Muere mientras sus enfermeras se ríen #En60”

Más de 251.000 personas mueren al año en Estados Unidos por negligencias médicas. El caso de James Dempsey ha revelado la agonía que sufren algunos de los enfermos en el país.

Este veterano de la Segunda Guerra Mundial se encontraba ingresado en un centro de mayores en Atlanta. La noche de su muerte Dempsey comenzó a sentir síntomas de asfixia y pulsó el botón de emergencias. Ocho minutos después entraba una enfermera que se limitó a colocarle las sábanas y a apagar el indicador de auxilio. Más de una hora después, regresó contra otra enfermera, pero tampoco hicieron nada, a pesar de que el paciente ya había perdido la consciencia. Las maniobras de reanimación no se realizaron hasta dos horas después de que Dempsey pulsase su botón y, además, las hicieron entre risas.
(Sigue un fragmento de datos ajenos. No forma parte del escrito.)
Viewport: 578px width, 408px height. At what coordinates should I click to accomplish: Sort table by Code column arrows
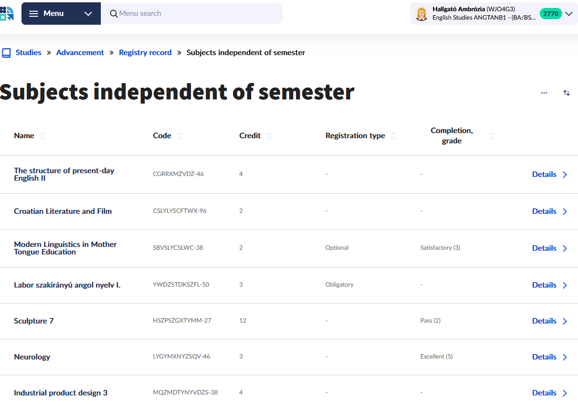point(180,136)

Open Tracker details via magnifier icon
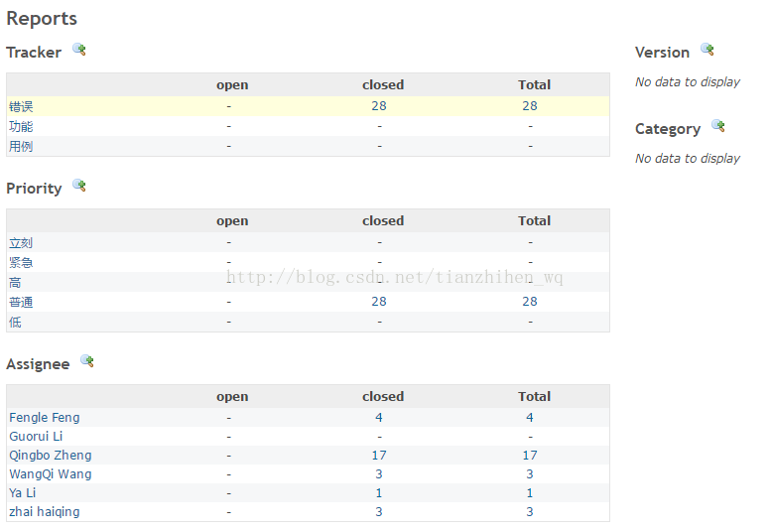coord(79,50)
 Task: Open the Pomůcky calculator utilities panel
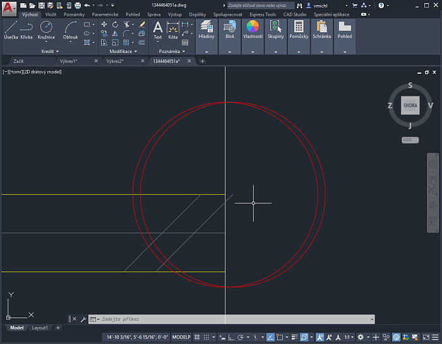[299, 29]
Tras el fallecimiento, las enfermeras declararon que atendieron inmediatamente la llamada del paciente y habían hecho todo lo posible por reanimarlo.

La familia supo la verdad gracias a una cámara oculta que el hijo de Dempsey había instalado en la habitación. Las imágenes han conmocionado al país y han puesto sobre la mesa las deficiencias de su precario sistema de atención médica.